**Data rows**:
----------
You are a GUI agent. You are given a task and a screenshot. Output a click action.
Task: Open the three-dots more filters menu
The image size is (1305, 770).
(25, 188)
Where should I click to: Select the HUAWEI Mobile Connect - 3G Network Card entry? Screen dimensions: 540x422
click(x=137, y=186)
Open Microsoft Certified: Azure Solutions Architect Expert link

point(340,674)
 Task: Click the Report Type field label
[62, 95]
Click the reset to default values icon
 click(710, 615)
----------
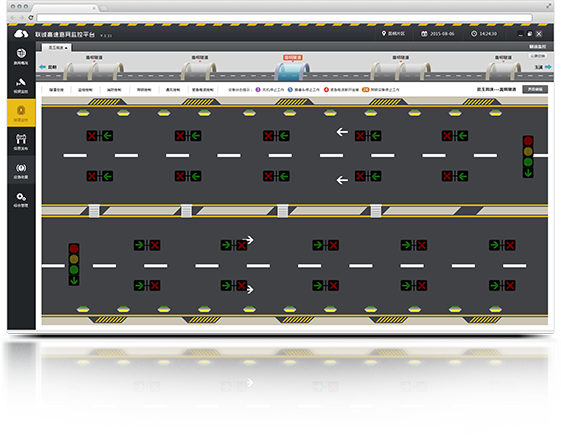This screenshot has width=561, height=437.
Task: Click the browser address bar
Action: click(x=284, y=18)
----------
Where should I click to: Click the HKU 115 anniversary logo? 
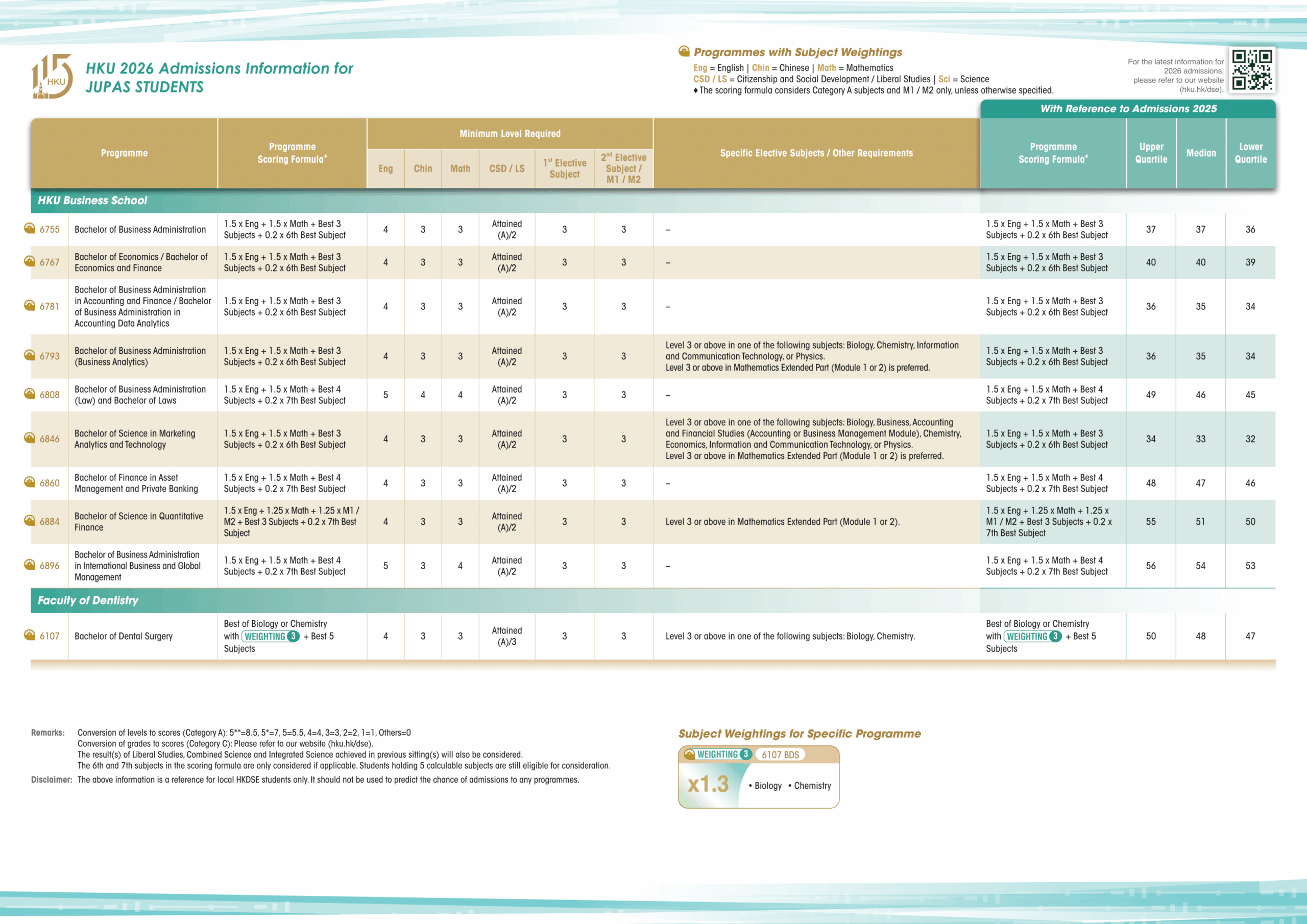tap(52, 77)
----------
**Work to be completed**: Substitute "browser search bar" for "browser address bar" in the items, starting at the line that contains "This screenshot has width=561, height=437." and stopping after the line that contains "Action: click(x=284, y=18)", with everything else left unchanged. Give only those lines, and leave the pictures out.

**Task response**:
This screenshot has width=561, height=437.
Task: Click the browser search bar
Action: click(x=284, y=18)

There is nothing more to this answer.